Germano Marri già assessore in carica viene allora chiamato a sostituire Pietro Conti e d è eletto Presidente della Giunta regionale nel maggio 1976. Per undici anni fino alla primavera del 1987 ricopre questa importante responsabilità in un periodo in cui l’Umbria dopo lo sviluppo dello Stato sociale e quello della piccola e media impresa negli anni Settanta, deve nel decennio successivo, fare i conti con una crisi economica interna e internazionale che porta alla deindustrializzazione della regione emblematicamente rappresentata dalla crisi della Buitoni –Perugina e delle Acciaierie ternane. La Regione dell’Umbria e il suo Presidente si impegnano a gestire le crisi aziendali e rilanciare lo sviluppo economico cercando di prospettare nuovi assetti imprenditoriali e produttivi con il sostegno dei finanziamenti statali ed europei,ma anche sollecitando l’iniziativa privata per avviare “un nuovo modello di sviluppo”.

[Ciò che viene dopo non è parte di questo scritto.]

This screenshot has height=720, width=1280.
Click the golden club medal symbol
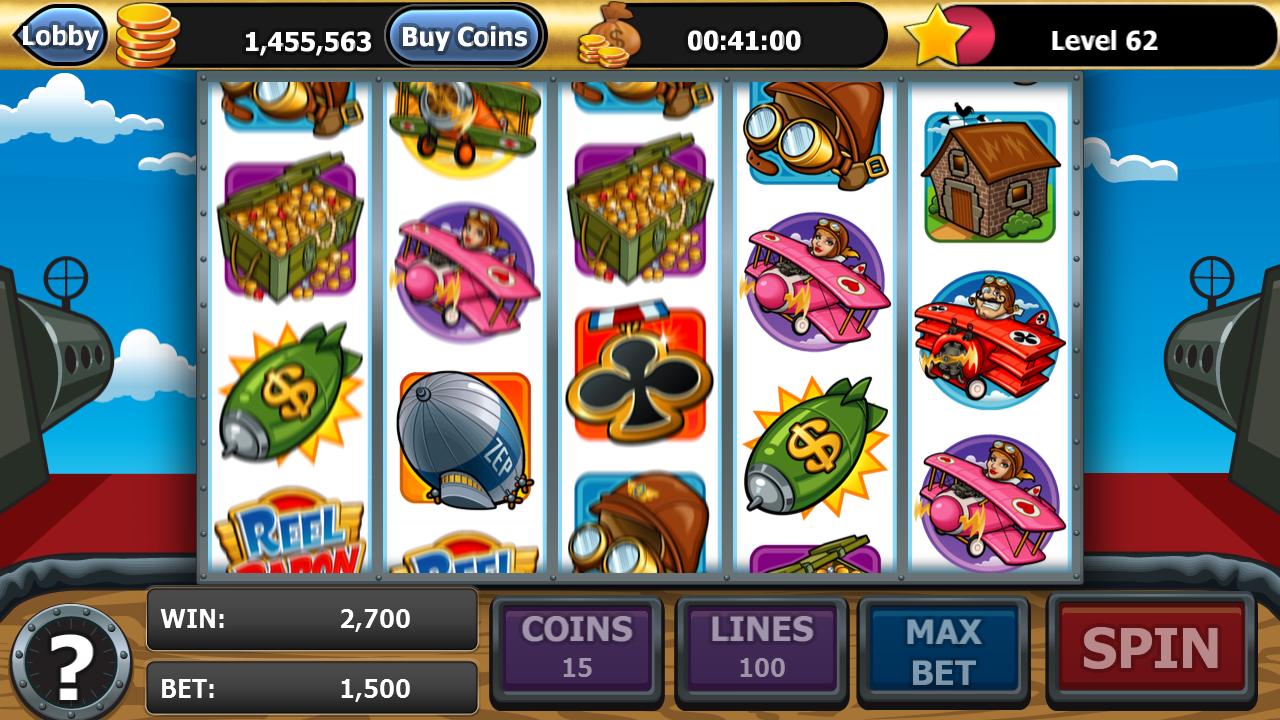tap(639, 371)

Dopo la lunga esperienza alla guida della Regione, Germano Marri viene candidato alla Camera dei Deputati e svolge questo incarico per due legislature fino al 1994 ricoprendo anche la funzione di segretario d’Aula del gruppo parlamentare Pci-Pds. In questi anni partecipa al dibattito sulla crisi del Pci e poi alle inevitabili ripercussioni anche in Italia derivanti dalla caduta del Muro di Berlino fino al cambio del nome e del simbolo del partito. Un dibattito molto partecipato, a tratti acceso a cui Marri da il suo contributo condividendo la” svolta occhettiana”,ma senza manifestare particolare avversione alle idee di coloro che la pensavano diversamente da lui.

Al termine di una lunga attività politica ed amministrativa l’esperienza e la competenza di Germano Marri viene messa a frutto alla guida di una importante istituzione culturale cittadina. Dai primi anni del Duemila è eletto Presidente della Accademia di Belle Arti di Perugia e fino al termine del suo mandato si impegna a rilanciarne l’attività difronte ai notevoli problemi economici e quelli derivanti dal suo assetto normativo e istituzionale.

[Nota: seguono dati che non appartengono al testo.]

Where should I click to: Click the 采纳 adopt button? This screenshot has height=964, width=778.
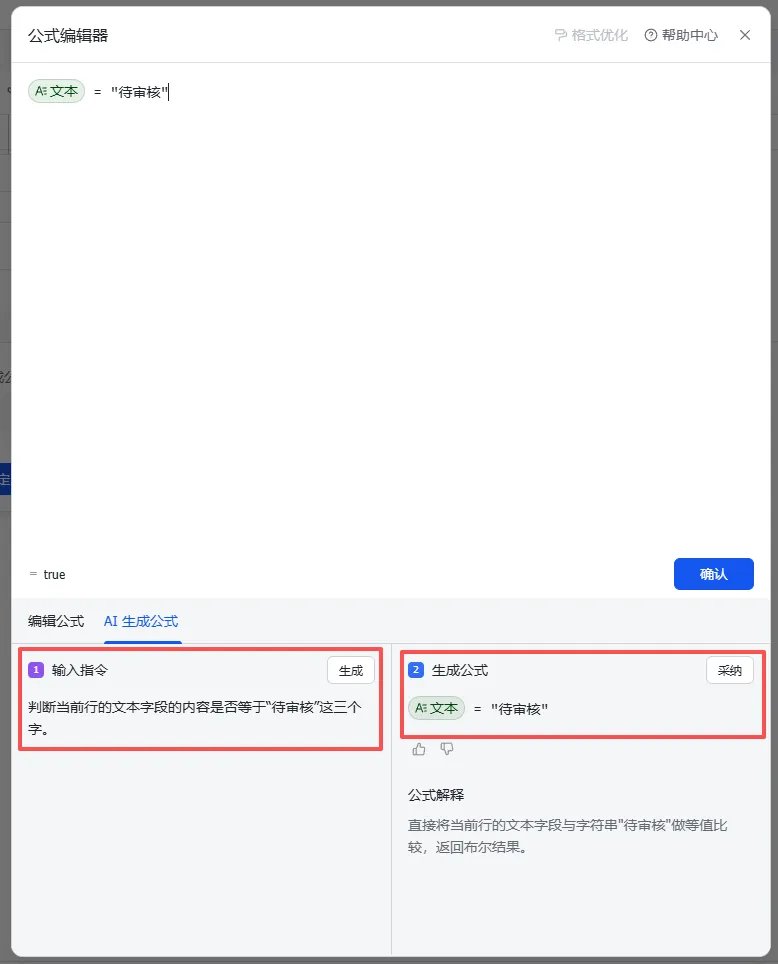tap(729, 670)
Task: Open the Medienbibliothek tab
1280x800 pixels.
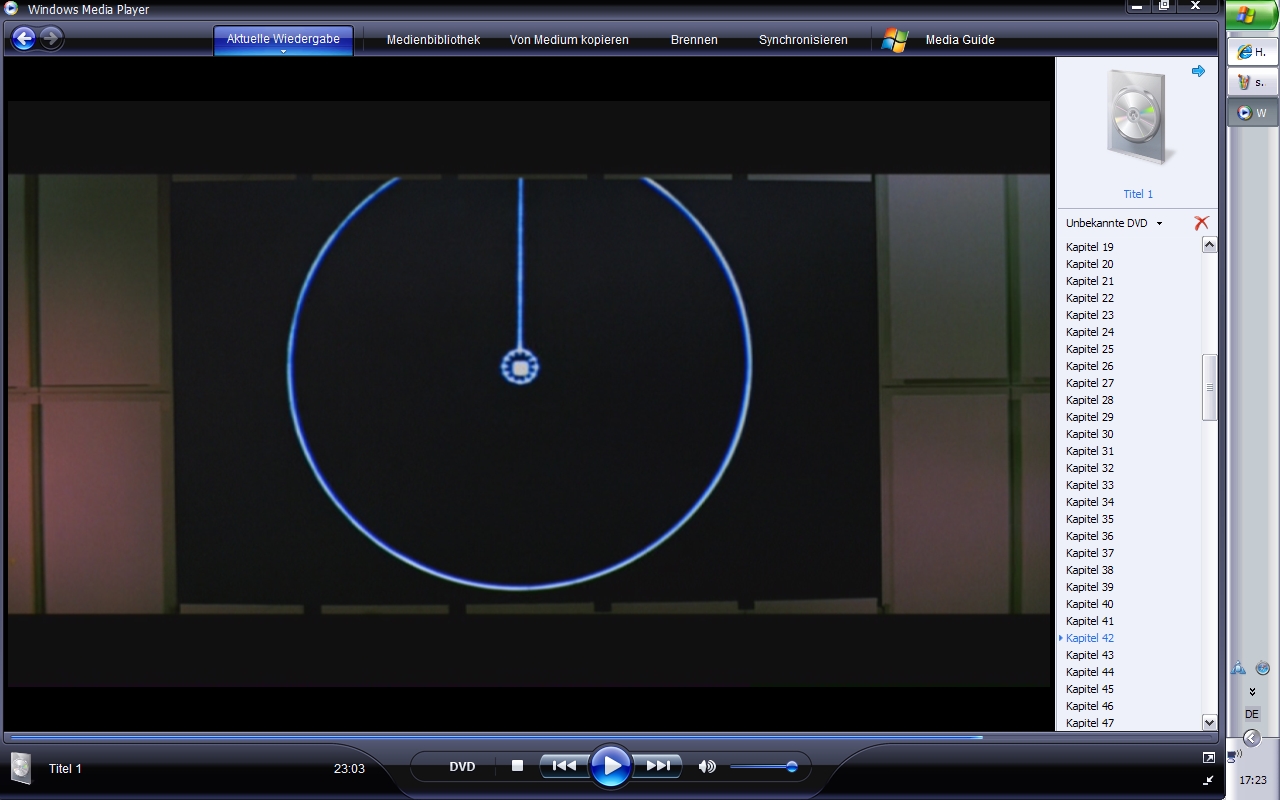Action: coord(433,40)
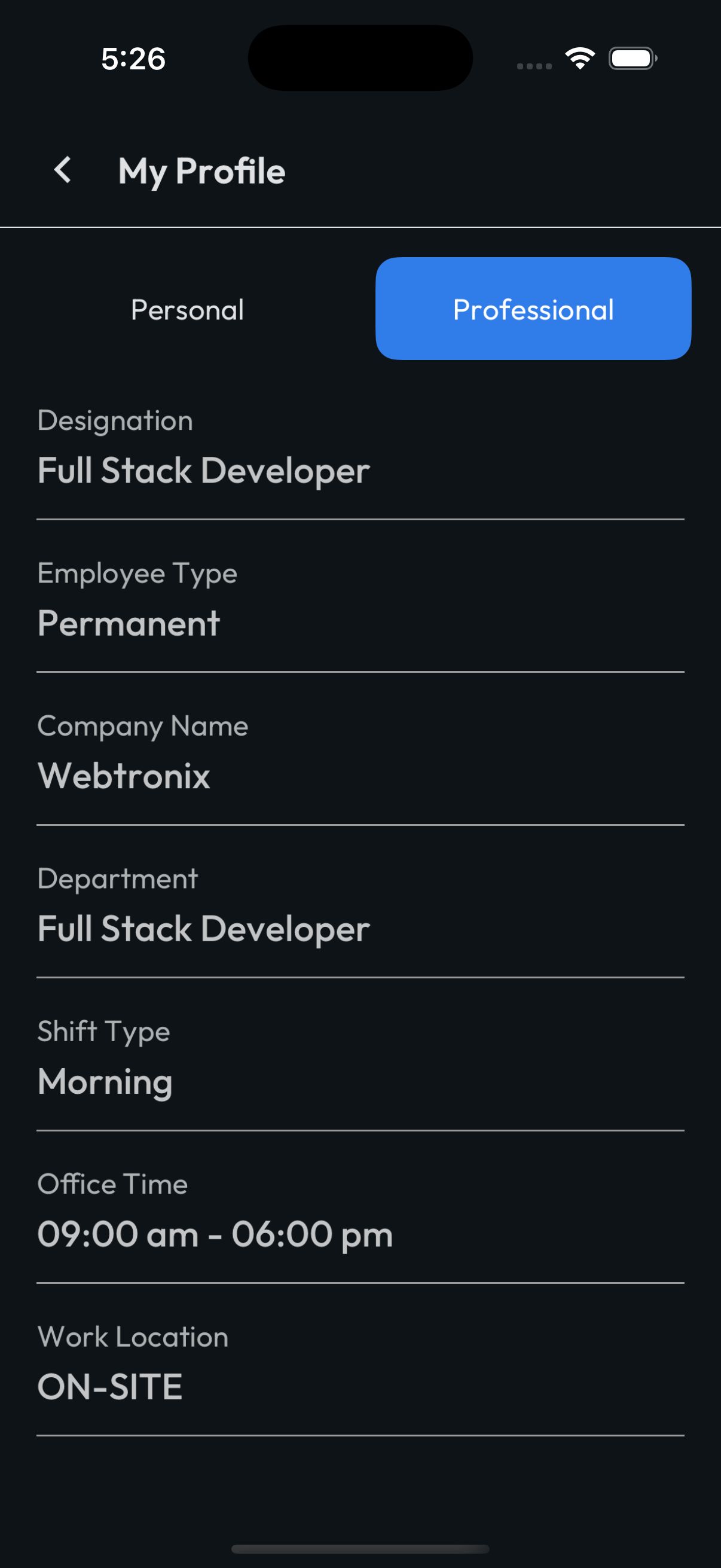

Germano Marri è certo un figlio del suo tempo ed espressione della particolare formazione politica e culturale che ha ricevuto,ma nonostante i tanti incarichi istituzionali ed amministrativi ricoperti non può dirsi un “totus politicus” un personaggio cioè i cui interessi e le cui esperienze siano segnate solo dalla politica. Anche se per periodi limitati ha svolto la sua attività professionale di medico internista e diversi sono tuttora gli interessi culturali che coltiva,dalla storia alla letteratura,alla saggistica. Ed a caratterizzare la sua personalità è poi una simpatica ironia ed autoironia che sfugge sia alle facili semplificazioni cosi come ai complicati machiavellismi.